Last week’s loss to Sunderland leaves Liverpool a massive 10 points off Champions League qualification, and five behind Newcastle, meaning that Liverpool could be set to miss out on European football altogether for the second year in a row, and one must wonder when the excuses are going to run out for Liverpool’s legendary icon. More than 12 months into the job, this is very much a squad that Kenny Dalglish can call his own. While last season, he might have got away with suggesting that he hadn’t completely stamped his own mark on a squad he inherited from Roy Hodgson, he certainly couldn’t say the same this year with additions of Stewart Downing, Jordan Henderson, Craig Bellamy, Charlie Adam, Sebastian Coates and of course Andy Carroll and Luis Suarez last season.

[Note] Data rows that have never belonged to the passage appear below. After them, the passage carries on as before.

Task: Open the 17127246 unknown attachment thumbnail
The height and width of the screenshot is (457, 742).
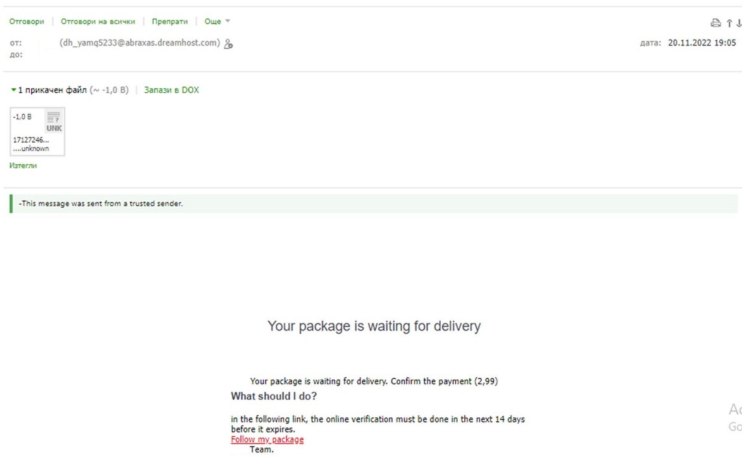Action: tap(38, 132)
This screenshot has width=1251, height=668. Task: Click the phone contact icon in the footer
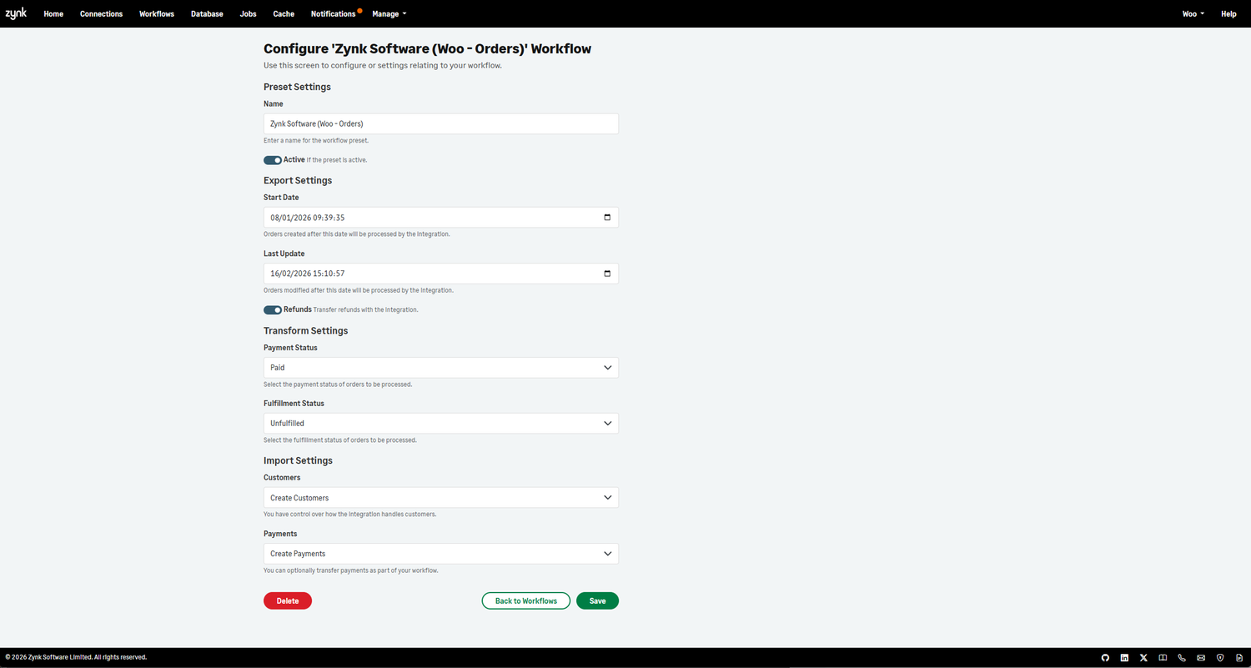[x=1182, y=657]
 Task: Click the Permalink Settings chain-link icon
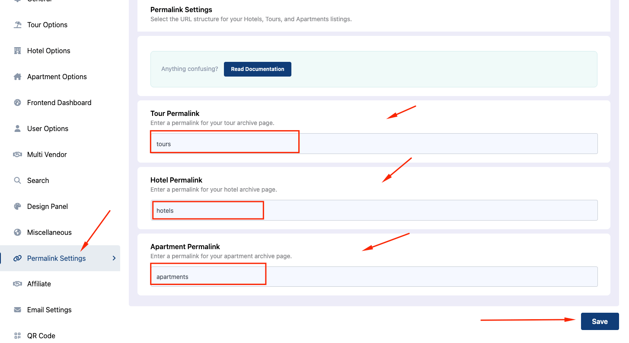coord(17,258)
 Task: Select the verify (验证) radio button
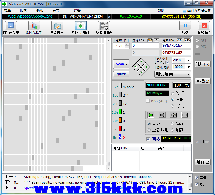(x=173, y=93)
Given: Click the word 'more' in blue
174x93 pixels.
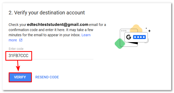Looking at the screenshot, I should click(x=13, y=40).
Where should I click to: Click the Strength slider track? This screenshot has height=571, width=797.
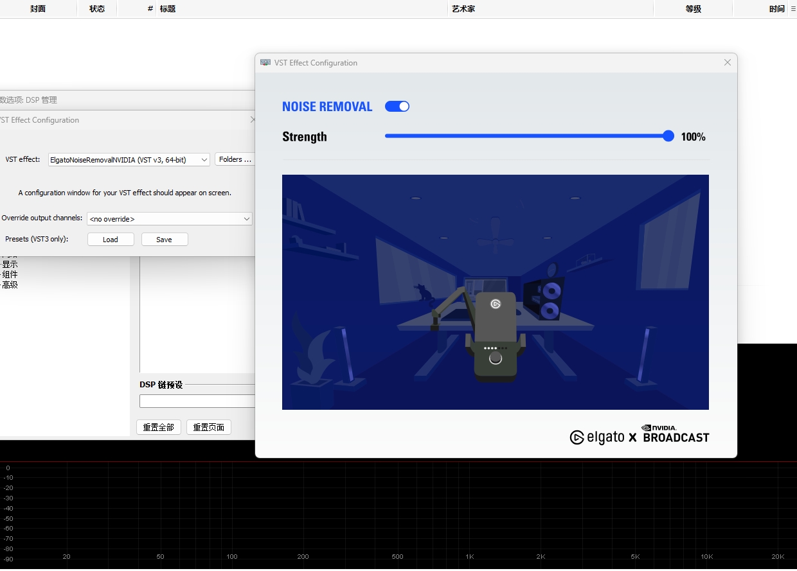pyautogui.click(x=527, y=136)
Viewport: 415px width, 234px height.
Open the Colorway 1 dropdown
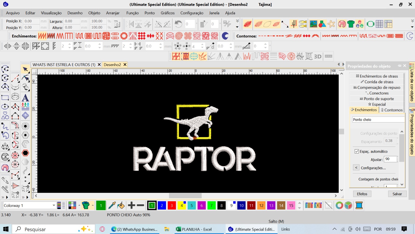(54, 205)
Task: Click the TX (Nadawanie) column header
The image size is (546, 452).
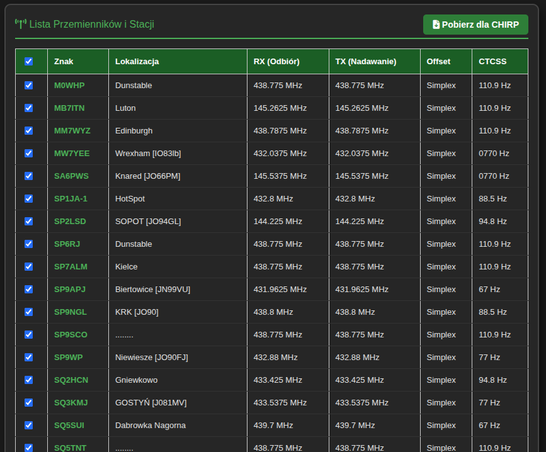Action: point(365,61)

It’s funny to think then that Dalglish still gets the benefit of the doubt, where his predecessor got none. Roy Hodgson inherited a poor, broken Liverpool squad in times of financial uncertainty and a turbulent period for the club which eventually saw a change in ownership, but he was never offered the same chance to build a side as Dalglish has. Whilst Hodgson has gone onto show the improvement he can bring to the club over a longer period of time with West Brom, Kenny Dalglish has brought very little, if any, improvement from the Liverpool side he took over back in January last year in terms of league performance.
It is a dangerous game when sentimentality begins to dictate a club’s direction, and it can be very legitimately argued that such blind devotion to Kenny Dalglish is doing the club more harm than good. In the transfer market, it would be hard to suggest that Dalglish has done little else than waste vast sums of money on overrated talent. Steward Downing still, somewhat amazingly, has not racked up a single goal or assist in the Premier League this season, Charlie Adam blows hot and cold, Jordan Henderson is largely anonymous in the Liverpool midfield whilst Andy Carroll remains hopeless in front of goal. Even Craig Bellamy and Luis Suarez, probably his best purchases in the transfer market, are woefully inconsistent; with the latter seeming more trouble than he is worth at times.
On the field, Liverpool have seemed a disorganized unit, and it would seem at times that not even Dalglish is entirely sure what his best side is. There is no doubting that when it comes to the crunch games, Liverpool remain a force that on their day can match anyone in terms of desire, grit and quality, but it says a lot for their tactical approach, or lack thereof, that they are constantly undone by clubs in games that seem to carry less emotional importance to the players and perhaps the manager. In the Premier League, Sunderland, Norwich, Swansea, Blackburn, Stoke and all of the top four; Manchester United, Manchester City, Tottenham and most recently Arsenal, have all gone to Anfield and taken points away, most of whom have managed as much by frustrating Liverpool, simply by being organized and compact, speaking volumes of Dalglish’s tactical ineptitude.
After the Carling Cup triumph, some pundits and ex-players, such as ex-Liverpool striker Howard Gayle, have stated that Dalglish has Liverpool back to playing, “the Liverpool way”. Frankly, even for the most devout Liverpool supporters, that would seem a statement quite hard to agree with. Bringing back some silverware to the long suffering Anfield trophy-cabinet is a fantastic achievement, and one Liverpool, Dalglish and his players would do well to celebrate for so many reasons, but the most ominous of those is this:
If King Kenny is allowed to continue to get away with delivering mediocrity, it could be the last piece of silverware they celebrate in some time.